Brainmatters | Creativity inside-the-box
Around dinner time my wife and I always like to watch Australian Master Chef, while knocking together our own food during the commercial breaks. A well-known item from this popular cooking contest is the Mystery Box – a box containing a very limited set of ingredients that the contestants have to cook with. And then it turns out that you can compose the nicest dishes with licorice, fennel, sesame seed and red port. On some occasions the contestants are given an empty box. Then they have a free rein and can go ahead using their own imagination to the full. At such moments a number of candidates completely lose it and literally and figuratively make a complete mess of it. Out-of-the-box thinking is by no means easy.

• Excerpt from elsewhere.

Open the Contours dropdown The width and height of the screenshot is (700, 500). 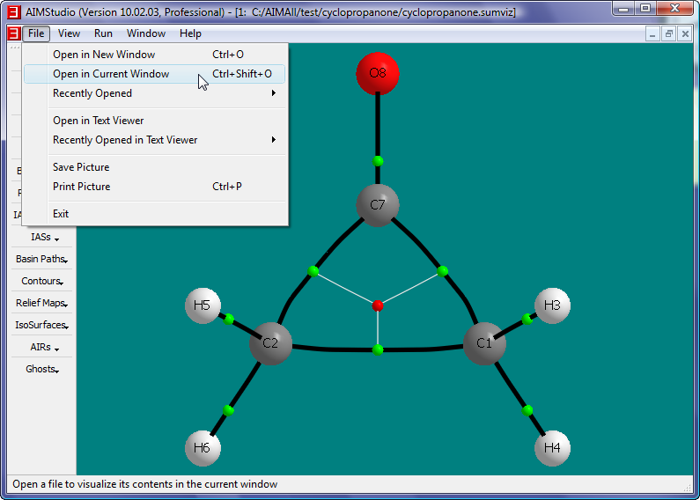(x=42, y=282)
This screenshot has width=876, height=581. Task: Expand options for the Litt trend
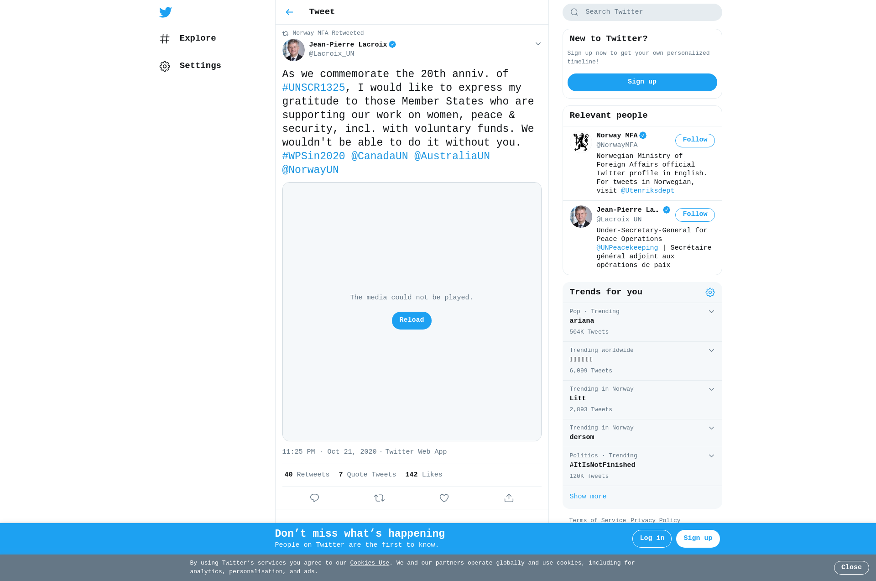(x=711, y=389)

Many students and scientists know the feeling. The intimidating empty page. The well-nigh infinite possibilities and yet the vain waiting for that spark of inspiration. How to formulate that first sentence, the first paragraph? In that case, paradoxical though it may sound, the structure and limitations imposed by the standard format of scientific reports can make life easier. However, if your piece is not subject to an externally imposed structure - a book, an inaugural lecture, a column – it may help to impose some restrictions upon yourself. A nettling example of an extreme limitation would be: write a full story in six words. The most widely known and perhaps the most beautiful story is attributed to Ernest Hemingway: ‘For sale: Baby shoes. Never worn’.
The traditional view of creativity is that it comes to full fruition when given total freedom - an open, unstructured process with time and space enough to play with ideas. External limitations such as pressure of time are fundamentally wrong, according to this train of thought, for that is when people fall back on their routine and you only end up with superficial results which are hardly surprising.

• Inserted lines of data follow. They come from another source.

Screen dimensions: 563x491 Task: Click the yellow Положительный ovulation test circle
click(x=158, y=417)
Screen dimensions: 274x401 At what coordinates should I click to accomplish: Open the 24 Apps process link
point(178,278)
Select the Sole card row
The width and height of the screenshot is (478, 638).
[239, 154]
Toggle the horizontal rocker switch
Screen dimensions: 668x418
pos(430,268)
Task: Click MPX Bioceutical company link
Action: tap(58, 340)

A more recent, alternative view is that restrictions, whether external or self-imposed, can indeed be an engine driving creativity. Meanwhile there is some empirical evidence supporting this view. Psychologist Patricia Stokes speaks of constraints as “barriers that lead to breakthroughs” in creative fields such as music, product design, or architecture. Marissa Meyers, vice-president at Google, claims that this is definitely also true for technical product innovation: “Creativity thrives best when constrained”.
While I am writing this, the clock has marched on to 6.30 p.m. again; Master Chef is about to start. Time to transform some remains from our fridge into something edible within a few commercial breaks, while the candidates on TV are staring at their empty Mystery Box.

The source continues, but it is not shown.